Given task
Answer these questions using the article on eyebrow threading:
1. At what address is the Bombay Brow Bar located?
2. What do the brow experts use to remove hairs?
3. How many times has Ravy Mehroke waxed her own eyebrows?

Some women pluck and pluck and pluck some more. Some wax on a regular basis for years on end, while others just let their brows grow into national forests. So which is the best brow-beauty option? According to Ravy Mehroke, none of the above. She’s the president of the newly opened Bombay Brow Bar (1056 Mainland Street), and she’s on a mission to, as she puts it, “turn this city of threading virgins into threading addicts.” And she’s doing it one monobrow at a time.
At her hip pink-and-purple Bollywood-style boutique, brow experts use thin cotton threads to weave really precise nooses around several hairs at a time. By pulling out whole rows of hair at the follicle level at once, this traditional technique results in straighter lines and more consistent brow shapes than western methods do.
“In India, we don’t wax—we just thread,” says Mehroke, who recently sat down with the Straight just outside her Yaletown shop. “The reason why is because it’s an ancient technique. It’s been used for hundreds and hundreds of years and it’s such an effective technique, they’ve never had the need to look for an alternative treatment. Personally, I’ve only waxed my eyebrows once. I didn’t like it. I felt that it hurt a lot.”

Excerpted records

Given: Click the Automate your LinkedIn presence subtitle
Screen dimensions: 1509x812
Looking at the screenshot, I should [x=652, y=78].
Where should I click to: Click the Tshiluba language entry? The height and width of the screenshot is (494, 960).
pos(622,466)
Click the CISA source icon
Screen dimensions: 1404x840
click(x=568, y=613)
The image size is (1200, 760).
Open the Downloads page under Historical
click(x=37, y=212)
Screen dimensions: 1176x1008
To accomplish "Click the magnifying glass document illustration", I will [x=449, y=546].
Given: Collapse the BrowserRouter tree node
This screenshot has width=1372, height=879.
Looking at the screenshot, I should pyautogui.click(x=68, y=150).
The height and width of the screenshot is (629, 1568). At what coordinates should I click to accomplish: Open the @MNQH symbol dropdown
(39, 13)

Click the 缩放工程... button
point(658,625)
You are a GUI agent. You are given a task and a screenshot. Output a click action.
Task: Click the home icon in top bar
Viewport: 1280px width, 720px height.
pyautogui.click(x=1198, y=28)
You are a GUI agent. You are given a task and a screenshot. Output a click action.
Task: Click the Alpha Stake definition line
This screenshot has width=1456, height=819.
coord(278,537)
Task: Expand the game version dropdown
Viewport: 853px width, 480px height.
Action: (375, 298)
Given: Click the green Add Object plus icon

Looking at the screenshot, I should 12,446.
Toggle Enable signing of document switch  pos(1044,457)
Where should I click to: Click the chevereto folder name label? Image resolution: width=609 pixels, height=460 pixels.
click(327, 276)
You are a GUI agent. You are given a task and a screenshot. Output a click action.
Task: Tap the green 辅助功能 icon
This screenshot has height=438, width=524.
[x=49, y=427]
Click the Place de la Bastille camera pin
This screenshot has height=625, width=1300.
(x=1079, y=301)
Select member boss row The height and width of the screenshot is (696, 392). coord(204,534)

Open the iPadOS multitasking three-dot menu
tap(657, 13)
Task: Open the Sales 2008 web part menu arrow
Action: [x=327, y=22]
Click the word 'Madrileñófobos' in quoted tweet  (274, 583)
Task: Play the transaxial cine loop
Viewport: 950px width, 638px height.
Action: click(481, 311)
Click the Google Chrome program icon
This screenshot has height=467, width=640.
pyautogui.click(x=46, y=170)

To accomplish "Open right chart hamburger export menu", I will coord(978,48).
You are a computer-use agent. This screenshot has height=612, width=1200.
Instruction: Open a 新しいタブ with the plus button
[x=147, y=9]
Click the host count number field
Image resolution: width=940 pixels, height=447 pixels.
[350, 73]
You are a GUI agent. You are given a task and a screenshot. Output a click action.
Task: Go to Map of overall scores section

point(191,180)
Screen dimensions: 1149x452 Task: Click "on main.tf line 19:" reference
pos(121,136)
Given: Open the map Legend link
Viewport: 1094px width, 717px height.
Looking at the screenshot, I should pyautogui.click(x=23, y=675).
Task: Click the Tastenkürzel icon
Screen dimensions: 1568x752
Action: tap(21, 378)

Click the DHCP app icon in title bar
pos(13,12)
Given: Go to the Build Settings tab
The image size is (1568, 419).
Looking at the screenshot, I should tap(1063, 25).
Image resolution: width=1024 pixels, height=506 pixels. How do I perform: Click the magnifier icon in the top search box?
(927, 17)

Complete response
1. 1056 Mainland Street
2. Thin cotton threads
3. Once